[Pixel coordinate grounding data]
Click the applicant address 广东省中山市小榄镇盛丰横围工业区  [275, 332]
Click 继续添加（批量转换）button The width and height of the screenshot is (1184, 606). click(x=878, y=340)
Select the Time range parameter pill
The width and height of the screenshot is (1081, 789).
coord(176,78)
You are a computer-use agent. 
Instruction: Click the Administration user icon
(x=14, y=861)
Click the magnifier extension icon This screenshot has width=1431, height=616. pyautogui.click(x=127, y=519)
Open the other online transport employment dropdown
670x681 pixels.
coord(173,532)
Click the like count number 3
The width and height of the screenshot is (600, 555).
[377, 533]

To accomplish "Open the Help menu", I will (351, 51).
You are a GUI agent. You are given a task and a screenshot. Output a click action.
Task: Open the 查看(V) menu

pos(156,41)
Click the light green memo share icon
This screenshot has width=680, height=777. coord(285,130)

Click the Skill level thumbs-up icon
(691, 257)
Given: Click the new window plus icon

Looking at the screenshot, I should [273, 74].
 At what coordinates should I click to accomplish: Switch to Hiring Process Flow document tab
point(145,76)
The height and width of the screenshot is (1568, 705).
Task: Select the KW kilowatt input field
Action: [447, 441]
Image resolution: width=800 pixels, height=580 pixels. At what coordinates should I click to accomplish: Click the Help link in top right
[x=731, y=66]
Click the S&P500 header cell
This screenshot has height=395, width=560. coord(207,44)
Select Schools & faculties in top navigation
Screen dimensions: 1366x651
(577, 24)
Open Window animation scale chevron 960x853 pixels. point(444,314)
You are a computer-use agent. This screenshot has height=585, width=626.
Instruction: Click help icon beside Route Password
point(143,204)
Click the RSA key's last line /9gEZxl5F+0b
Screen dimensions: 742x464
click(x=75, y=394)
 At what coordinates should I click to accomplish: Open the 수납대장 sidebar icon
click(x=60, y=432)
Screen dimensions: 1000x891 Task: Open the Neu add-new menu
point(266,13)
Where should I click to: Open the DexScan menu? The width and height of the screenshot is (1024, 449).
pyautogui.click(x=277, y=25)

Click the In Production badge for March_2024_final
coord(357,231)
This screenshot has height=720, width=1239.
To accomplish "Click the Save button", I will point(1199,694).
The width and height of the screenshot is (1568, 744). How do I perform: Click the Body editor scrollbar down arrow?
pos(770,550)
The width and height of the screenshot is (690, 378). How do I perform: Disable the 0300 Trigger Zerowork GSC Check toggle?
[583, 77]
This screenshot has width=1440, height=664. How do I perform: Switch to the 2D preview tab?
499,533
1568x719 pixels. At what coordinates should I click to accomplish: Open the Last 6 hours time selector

• Exercise goal: Look through the entries above, and wherever a line holds the string "agent", copy it.

• Result of the exercise:
You are a computer-use agent. 
You are a GUI agent. You are given a task and a screenshot. Output a click action.
You are a computer-use agent. This screenshot has height=585, width=626.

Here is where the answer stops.